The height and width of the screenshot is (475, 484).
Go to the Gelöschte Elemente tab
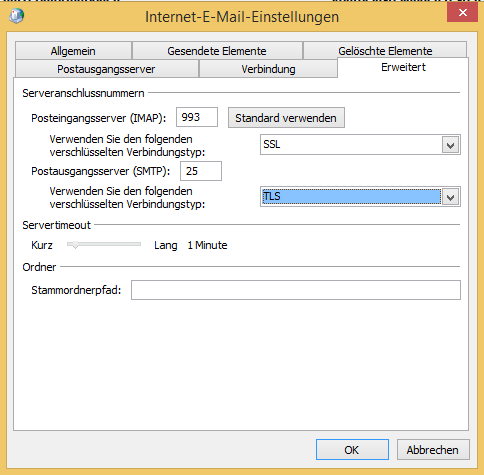[x=385, y=50]
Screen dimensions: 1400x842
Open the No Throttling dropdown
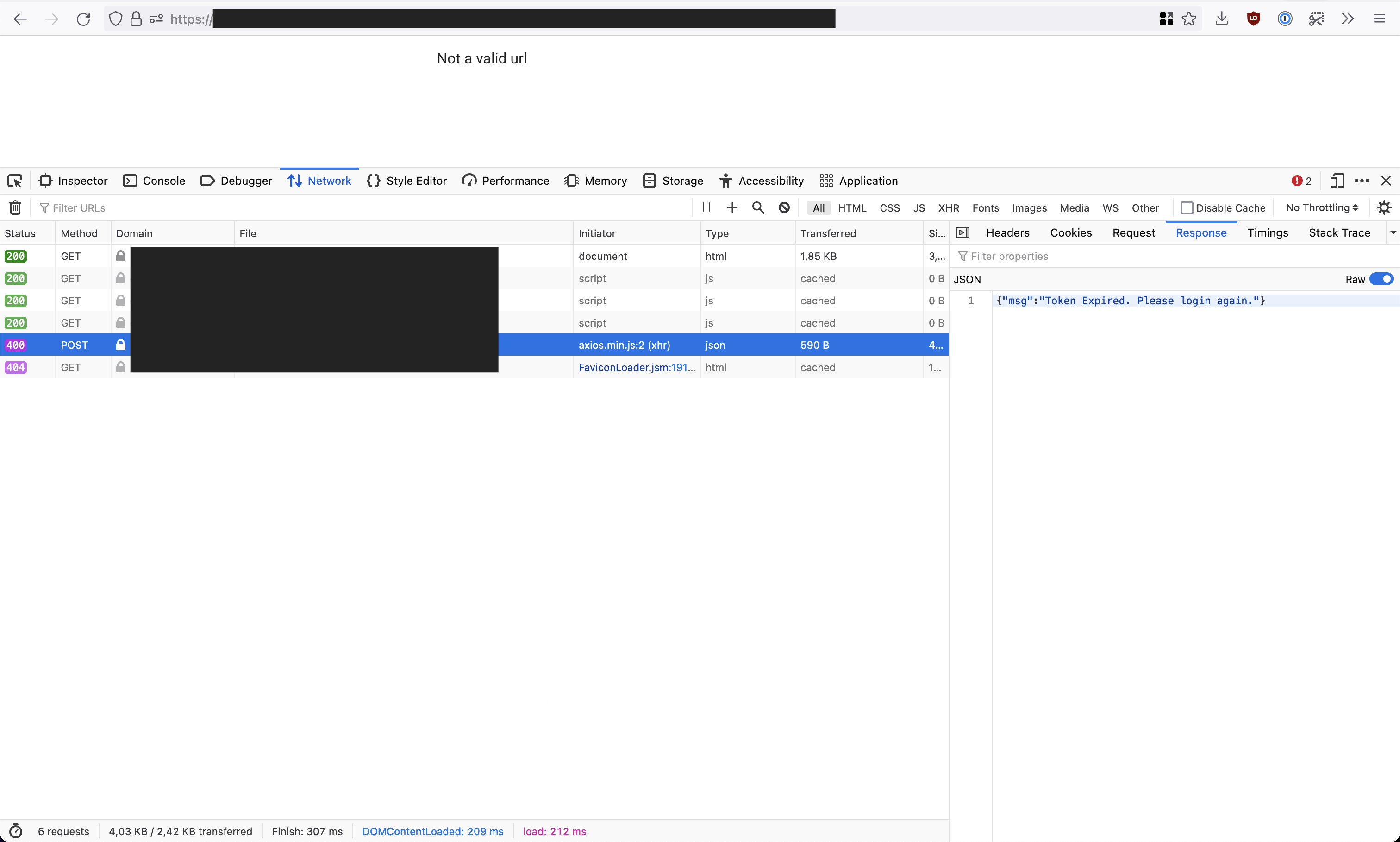tap(1321, 207)
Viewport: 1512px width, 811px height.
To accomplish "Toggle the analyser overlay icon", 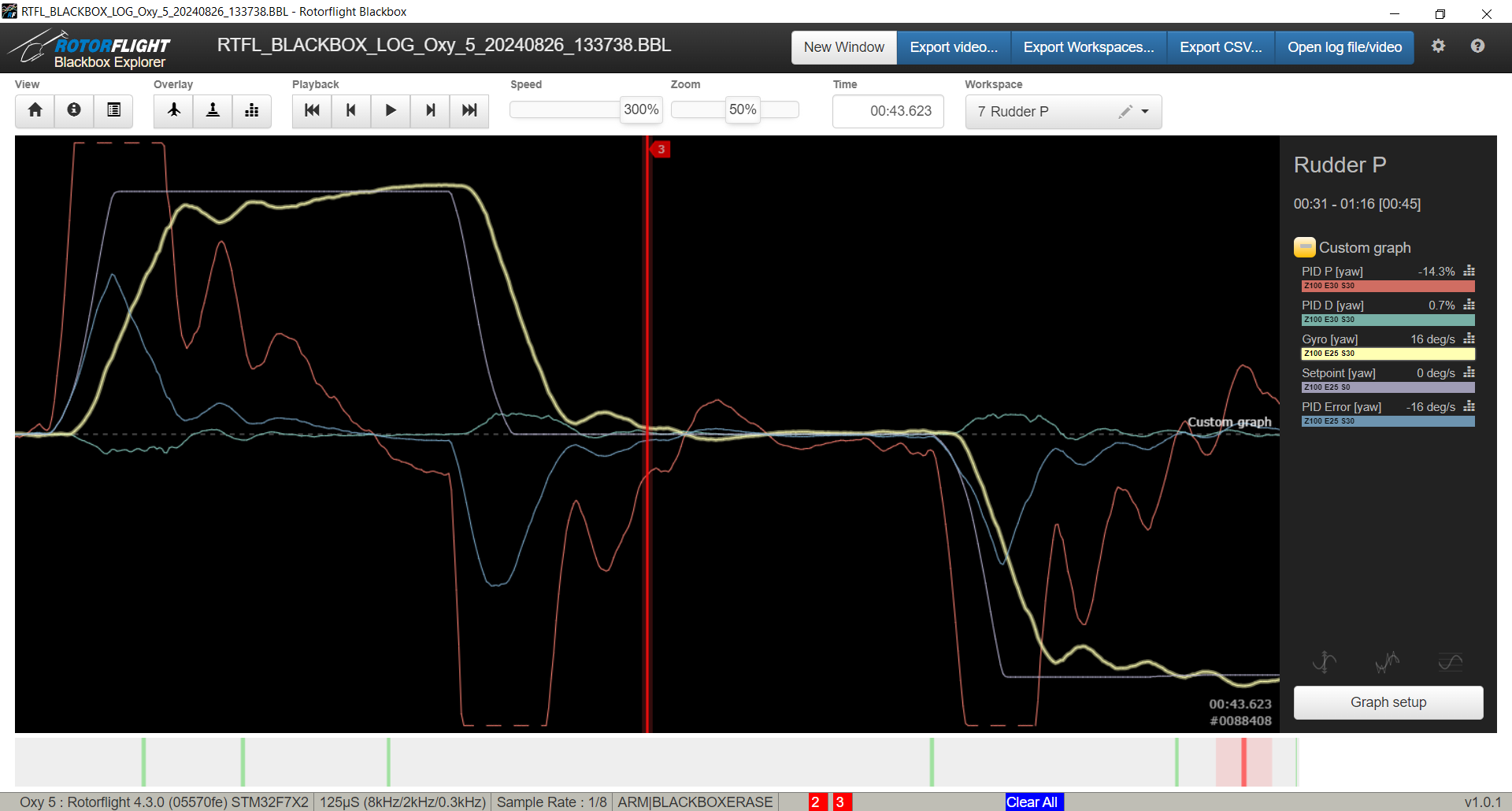I will pyautogui.click(x=252, y=110).
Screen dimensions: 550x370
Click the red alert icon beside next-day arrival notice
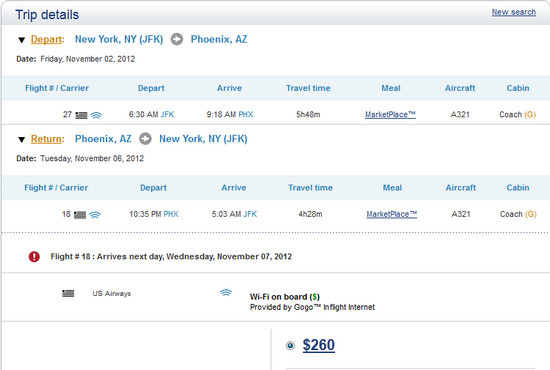[x=34, y=257]
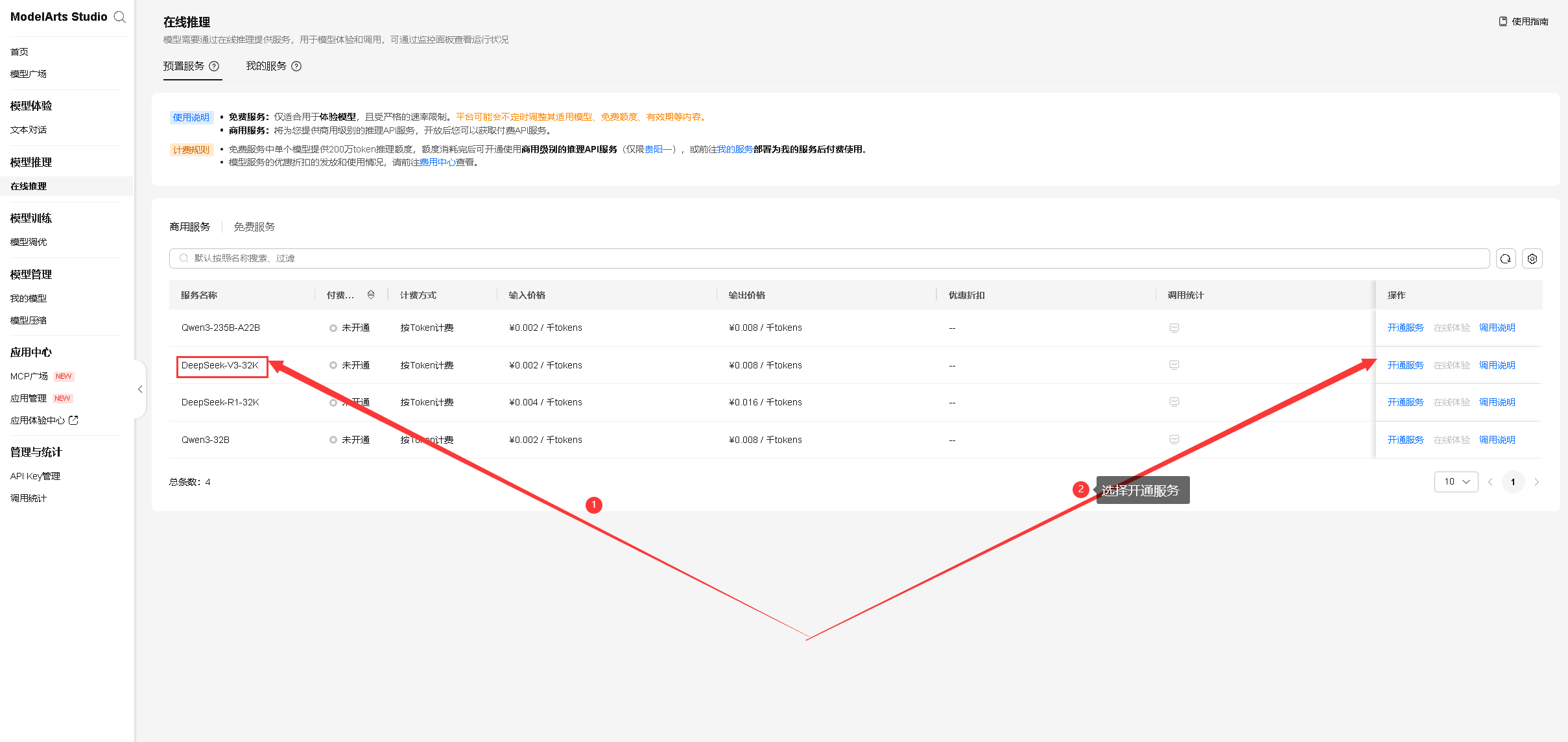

******

Number each line of the records from the one containing "Screen dimensions: 550x370" through the end, skipping blank lines and leaving out the pictures.

1. Screen dimensions: 550x370
2. Click the red alert icon beside next-day arrival notice
3. [x=34, y=257]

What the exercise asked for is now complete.